“Su quel periodo dei CSI ho detto tutto il dicibile ma proviamo”.
Immagino faccia freschino a Carpineti, immagino il mio interlocutore seduto al telefono, caminetto acceso in lontananza, gatto sulle ginocchia. Per Massimo Zamboni questo è un atteso fine settimana dopo i furori berlinesi di qualche giorno fa, e capisco che ha la mente satura di immagini, suoni e parole, quindi non insisto nella spremitura e mi limito a interrogativi più blandi, pronto a ficcarmi dritto solo quando annuso la fenditura profonda del ricordo.
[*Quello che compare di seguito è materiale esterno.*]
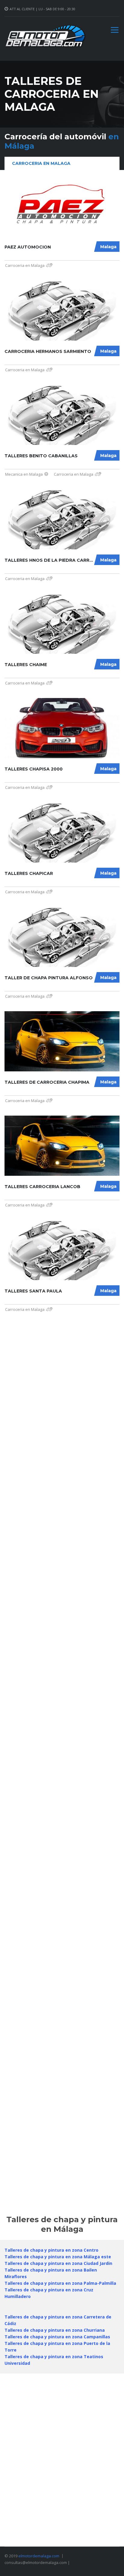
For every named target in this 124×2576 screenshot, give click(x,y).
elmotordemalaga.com (38, 2556)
Trovo uno Zamboni rilassato, stanco ma sereno, pronto a rispondere alle mie domande. Pensavo di dovergliene fare davvero tante ma le sue risposte, solo in apparenza telegrafiche, sprigionano un senso compiuto che non ha bisogno di essere approfondito. Deve accadere e infatti accade.
Per certi versi più di Giovanni Lindo Ferretti, che dalla sua ha la potenza declamatoria e il carisma della contraddizione di chi possiede moltitudini, Massimo ha la calma serafica di chi ha scelto un ruolo definito e sa che gli serve poco, o meglio il giusto, per esprimersi compiutamente. Così in quelle frasi argomentate in modo ordinato, senza scossoni logici ma con immagini vivide, trovo quanto mi serve.
“Allora, me la sono cavata bene?”.
Ce lo diranno i lettori tra un paio di mesi.